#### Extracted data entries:

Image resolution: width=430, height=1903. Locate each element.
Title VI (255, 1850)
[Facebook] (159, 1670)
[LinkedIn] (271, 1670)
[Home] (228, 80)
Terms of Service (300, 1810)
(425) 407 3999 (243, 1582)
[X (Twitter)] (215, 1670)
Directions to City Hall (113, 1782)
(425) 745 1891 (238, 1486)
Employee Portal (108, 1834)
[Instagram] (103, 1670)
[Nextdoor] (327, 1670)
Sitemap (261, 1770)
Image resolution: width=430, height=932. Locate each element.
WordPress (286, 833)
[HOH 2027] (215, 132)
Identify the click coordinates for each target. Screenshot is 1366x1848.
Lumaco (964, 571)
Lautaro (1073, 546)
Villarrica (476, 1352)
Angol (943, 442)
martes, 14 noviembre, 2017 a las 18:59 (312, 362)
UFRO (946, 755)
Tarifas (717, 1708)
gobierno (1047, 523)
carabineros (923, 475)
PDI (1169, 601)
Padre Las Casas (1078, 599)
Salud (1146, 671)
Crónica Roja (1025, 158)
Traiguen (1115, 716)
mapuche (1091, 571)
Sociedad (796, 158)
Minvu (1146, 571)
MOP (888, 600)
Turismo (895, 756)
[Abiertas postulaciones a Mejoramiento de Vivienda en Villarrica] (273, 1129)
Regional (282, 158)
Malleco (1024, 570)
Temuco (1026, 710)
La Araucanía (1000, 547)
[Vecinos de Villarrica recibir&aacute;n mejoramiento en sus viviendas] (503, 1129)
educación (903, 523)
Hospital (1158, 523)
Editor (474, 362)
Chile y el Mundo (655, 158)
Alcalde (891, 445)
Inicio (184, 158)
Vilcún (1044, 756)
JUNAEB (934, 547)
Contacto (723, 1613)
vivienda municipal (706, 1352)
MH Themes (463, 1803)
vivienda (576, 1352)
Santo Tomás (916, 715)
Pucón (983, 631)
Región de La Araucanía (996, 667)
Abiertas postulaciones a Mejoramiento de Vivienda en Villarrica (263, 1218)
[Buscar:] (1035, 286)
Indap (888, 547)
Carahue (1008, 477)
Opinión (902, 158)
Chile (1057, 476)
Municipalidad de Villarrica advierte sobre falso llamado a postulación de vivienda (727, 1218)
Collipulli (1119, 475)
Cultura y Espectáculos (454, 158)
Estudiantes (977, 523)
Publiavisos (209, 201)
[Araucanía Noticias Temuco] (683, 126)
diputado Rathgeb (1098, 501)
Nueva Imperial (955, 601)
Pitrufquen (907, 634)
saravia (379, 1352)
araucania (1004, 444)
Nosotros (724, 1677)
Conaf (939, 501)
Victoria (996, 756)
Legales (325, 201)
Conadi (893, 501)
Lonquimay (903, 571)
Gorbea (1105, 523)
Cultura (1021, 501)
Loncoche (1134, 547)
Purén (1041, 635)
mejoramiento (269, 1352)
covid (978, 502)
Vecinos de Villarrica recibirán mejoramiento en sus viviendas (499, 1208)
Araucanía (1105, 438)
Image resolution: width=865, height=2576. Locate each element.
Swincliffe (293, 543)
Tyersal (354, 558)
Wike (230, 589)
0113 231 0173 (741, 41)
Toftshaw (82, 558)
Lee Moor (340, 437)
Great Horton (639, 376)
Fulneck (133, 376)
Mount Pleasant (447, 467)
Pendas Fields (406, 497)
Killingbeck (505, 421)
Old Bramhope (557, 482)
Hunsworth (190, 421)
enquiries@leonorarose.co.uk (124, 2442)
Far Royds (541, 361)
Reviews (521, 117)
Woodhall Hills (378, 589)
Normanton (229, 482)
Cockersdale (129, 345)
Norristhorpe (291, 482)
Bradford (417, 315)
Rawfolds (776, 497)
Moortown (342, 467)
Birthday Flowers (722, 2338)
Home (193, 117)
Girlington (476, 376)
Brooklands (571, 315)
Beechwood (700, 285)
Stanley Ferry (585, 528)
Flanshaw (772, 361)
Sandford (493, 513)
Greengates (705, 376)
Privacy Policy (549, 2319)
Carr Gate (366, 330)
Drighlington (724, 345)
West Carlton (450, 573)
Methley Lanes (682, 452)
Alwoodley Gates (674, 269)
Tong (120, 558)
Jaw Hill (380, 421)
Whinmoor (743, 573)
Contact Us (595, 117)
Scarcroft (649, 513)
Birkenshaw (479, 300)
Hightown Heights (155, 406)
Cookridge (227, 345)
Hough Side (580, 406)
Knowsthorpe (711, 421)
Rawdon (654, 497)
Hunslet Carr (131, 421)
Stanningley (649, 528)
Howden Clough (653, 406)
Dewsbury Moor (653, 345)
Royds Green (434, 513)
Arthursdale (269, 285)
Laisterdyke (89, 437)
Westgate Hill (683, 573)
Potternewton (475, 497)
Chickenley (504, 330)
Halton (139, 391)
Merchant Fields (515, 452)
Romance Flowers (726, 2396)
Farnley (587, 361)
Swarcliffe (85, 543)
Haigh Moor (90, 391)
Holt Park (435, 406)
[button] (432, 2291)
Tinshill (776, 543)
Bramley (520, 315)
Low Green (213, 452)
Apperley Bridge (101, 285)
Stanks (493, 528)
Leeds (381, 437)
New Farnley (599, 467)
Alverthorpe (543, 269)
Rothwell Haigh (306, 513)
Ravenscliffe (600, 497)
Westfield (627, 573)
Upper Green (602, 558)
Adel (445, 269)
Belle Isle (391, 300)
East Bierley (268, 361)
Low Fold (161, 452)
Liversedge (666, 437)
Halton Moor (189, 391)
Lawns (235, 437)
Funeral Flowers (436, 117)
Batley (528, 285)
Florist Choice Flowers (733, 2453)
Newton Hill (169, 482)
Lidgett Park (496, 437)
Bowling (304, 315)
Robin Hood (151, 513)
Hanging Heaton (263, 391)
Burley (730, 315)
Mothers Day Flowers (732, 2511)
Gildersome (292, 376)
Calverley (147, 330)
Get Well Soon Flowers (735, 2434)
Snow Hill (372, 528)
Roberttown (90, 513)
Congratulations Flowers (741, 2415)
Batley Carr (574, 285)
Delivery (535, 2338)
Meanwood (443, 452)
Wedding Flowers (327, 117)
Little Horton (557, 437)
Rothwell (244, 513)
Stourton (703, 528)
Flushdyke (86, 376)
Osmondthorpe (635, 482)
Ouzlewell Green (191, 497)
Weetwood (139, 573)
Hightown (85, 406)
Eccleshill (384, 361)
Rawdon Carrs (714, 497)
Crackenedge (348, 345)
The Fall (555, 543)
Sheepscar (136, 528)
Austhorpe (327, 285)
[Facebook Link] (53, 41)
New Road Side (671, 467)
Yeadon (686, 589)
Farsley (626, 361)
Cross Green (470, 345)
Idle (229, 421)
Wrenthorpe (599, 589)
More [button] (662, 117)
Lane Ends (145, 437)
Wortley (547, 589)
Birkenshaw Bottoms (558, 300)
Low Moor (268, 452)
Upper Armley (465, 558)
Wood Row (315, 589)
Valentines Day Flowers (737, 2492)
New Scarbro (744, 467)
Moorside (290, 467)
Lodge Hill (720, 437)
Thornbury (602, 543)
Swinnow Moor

#### EXERCISE AIM:
Give every entry back unchanged. Leave none out.

#### SOLUTION TO THE EXERCISE:
Image resolution: width=430, height=1903. Locate each element.
Title VI (255, 1850)
[Facebook] (159, 1670)
[LinkedIn] (271, 1670)
[Home] (228, 80)
Terms of Service (300, 1810)
(425) 407 3999 (243, 1582)
[X (Twitter)] (215, 1670)
Directions to City Hall (113, 1782)
(425) 745 1891 (238, 1486)
Employee Portal (108, 1834)
[Instagram] (103, 1670)
[Nextdoor] (327, 1670)
Sitemap (261, 1770)
Image resolution: width=430, height=932. Locate each element.
WordPress (286, 833)
[HOH 2027] (215, 132)
Identify the click coordinates for each target. Screenshot is 1366x1848.
Lumaco (964, 571)
Lautaro (1073, 546)
Villarrica (476, 1352)
Angol (943, 442)
martes, 14 noviembre, 2017 a las 18:59 (312, 362)
UFRO (946, 755)
Tarifas (717, 1708)
gobierno (1047, 523)
carabineros (923, 475)
PDI (1169, 601)
Padre Las Casas (1078, 599)
Salud (1146, 671)
Crónica Roja (1025, 158)
Traiguen (1115, 716)
mapuche (1091, 571)
Sociedad (796, 158)
Minvu (1146, 571)
MOP (888, 600)
Turismo (895, 756)
[Abiertas postulaciones a Mejoramiento de Vivienda en Villarrica] (273, 1129)
Regional (282, 158)
Malleco (1024, 570)
Temuco (1026, 710)
La Araucanía (1000, 547)
[Vecinos de Villarrica recibir&aacute;n mejoramiento en sus viviendas] (503, 1129)
educación (903, 523)
Hospital (1158, 523)
Editor (474, 362)
Chile y el Mundo (655, 158)
Alcalde (891, 445)
Inicio (184, 158)
Vilcún (1044, 756)
JUNAEB (934, 547)
Contacto (723, 1613)
vivienda municipal (706, 1352)
MH Themes (463, 1803)
vivienda (576, 1352)
Santo Tomás (916, 715)
Pucón (983, 631)
Región de La Araucanía (996, 667)
Abiertas postulaciones a Mejoramiento de Vivienda en Villarrica (263, 1218)
[Buscar:] (1035, 286)
Indap (888, 547)
Carahue (1008, 477)
Opinión (902, 158)
Chile (1057, 476)
Municipalidad de Villarrica advierte sobre falso llamado a postulación de vivienda (727, 1218)
Collipulli (1119, 475)
Cultura y Espectáculos (454, 158)
Estudiantes (977, 523)
Publiavisos (209, 201)
[Araucanía Noticias Temuco] (683, 126)
diputado Rathgeb (1098, 501)
Nueva Imperial (955, 601)
Pitrufquen (907, 634)
saravia (379, 1352)
araucania (1004, 444)
Nosotros (724, 1677)
Conaf (939, 501)
Victoria (996, 756)
Legales (325, 201)
Conadi (893, 501)
Lonquimay (903, 571)
Gorbea (1105, 523)
Cultura (1021, 501)
Loncoche (1134, 547)
Purén (1041, 635)
mejoramiento (269, 1352)
covid (978, 502)
Vecinos de Villarrica recibirán mejoramiento en sus viviendas (499, 1208)
Araucanía (1105, 438)
Image resolution: width=865, height=2576. Locate each element.
Swincliffe (293, 543)
Tyersal (354, 558)
Wike (230, 589)
0113 231 0173 (741, 41)
Toftshaw (82, 558)
Lee Moor (340, 437)
Great Horton (639, 376)
Fulneck (133, 376)
Mount Pleasant (447, 467)
Pendas Fields (406, 497)
Killingbeck (505, 421)
Old Bramhope (557, 482)
Hunsworth (190, 421)
enquiries@leonorarose.co.uk (124, 2442)
Far Royds (541, 361)
Reviews (521, 117)
Woodhall Hills (378, 589)
Normanton (229, 482)
Cockersdale (129, 345)
Norristhorpe (291, 482)
Bradford (417, 315)
Rawfolds (776, 497)
Moortown (342, 467)
Birthday Flowers (722, 2338)
Home (193, 117)
Girlington (476, 376)
Brooklands (571, 315)
Beechwood (700, 285)
Stanley Ferry (585, 528)
Flanshaw (772, 361)
Sandford (493, 513)
Greengates (705, 376)
Privacy Policy (549, 2319)
Carr Gate (366, 330)
Drighlington (724, 345)
West Carlton (450, 573)
Methley Lanes (682, 452)
Alwoodley Gates (674, 269)
Tong (120, 558)
Jaw Hill (380, 421)
Whinmoor (743, 573)
Contact Us (595, 117)
Scarcroft (649, 513)
Birkenshaw (479, 300)
Hightown Heights (155, 406)
Cookridge (227, 345)
Hough Side (580, 406)
Knowsthorpe (711, 421)
Rawdon (654, 497)
Hunslet Carr (131, 421)
Stanningley (649, 528)
Howden Clough (653, 406)
Dewsbury Moor (653, 345)
Royds Green (434, 513)
Arthursdale (269, 285)
Laisterdyke (89, 437)
Westgate Hill (683, 573)
Potternewton (475, 497)
Chickenley (504, 330)
Halton (139, 391)
Merchant Fields (515, 452)
Romance Flowers (726, 2396)
Farnley (587, 361)
Swarcliffe (85, 543)
Haigh Moor (90, 391)
Holt Park (435, 406)
[button] (432, 2291)
Tinshill (776, 543)
Bramley (520, 315)
Low Green (213, 452)
Apperley Bridge (101, 285)
Stanks (493, 528)
Leeds (381, 437)
New Farnley (599, 467)
Alverthorpe (543, 269)
Rothwell Haigh (306, 513)
Ravenscliffe (600, 497)
Westfield (627, 573)
Upper Green (602, 558)
Adel (445, 269)
Belle Isle (391, 300)
East Bierley (268, 361)
Low Fold (161, 452)
Liversedge (666, 437)
Halton Moor (189, 391)
Lawns (235, 437)
Funeral Flowers (436, 117)
Batley (528, 285)
Florist Choice Flowers (733, 2453)
Newton Hill (169, 482)
Lidgett Park (496, 437)
Bowling (304, 315)
Robin Hood (151, 513)
Hanging Heaton (263, 391)
Burley (730, 315)
Mothers Day Flowers (732, 2511)
Gildersome (292, 376)
Calverley (147, 330)
Get Well Soon Flowers (735, 2434)
Snow Hill (372, 528)
Roberttown (90, 513)
Congratulations Flowers (741, 2415)
Batley Carr (574, 285)
Delivery (535, 2338)
Meanwood (443, 452)
Wedding Flowers (327, 117)
Little Horton (557, 437)
Rothwell (244, 513)
Stourton (703, 528)
Flushdyke (86, 376)
Osmondthorpe (635, 482)
Ouzlewell Green (191, 497)
Weetwood (139, 573)
Hightown (85, 406)
Eccleshill (384, 361)
Rawdon Carrs (714, 497)
Crackenedge (348, 345)
The Fall (555, 543)
Sheepscar (136, 528)
Austhorpe (327, 285)
[Facebook Link] (53, 41)
New Road Side (671, 467)
Yeadon (686, 589)
Farsley (626, 361)
Cross Green (470, 345)
Idle (229, 421)
Wrenthorpe (599, 589)
More [button] (662, 117)
Lane Ends (145, 437)
Wortley (547, 589)
Birkenshaw Bottoms (558, 300)
Low Moor (268, 452)
Upper Armley (465, 558)
Wood Row (315, 589)
Valentines Day Flowers (737, 2492)
New Scarbro (744, 467)
Moorside (290, 467)
Lodge Hill (720, 437)
Thornbury (602, 543)
Swinnow Moor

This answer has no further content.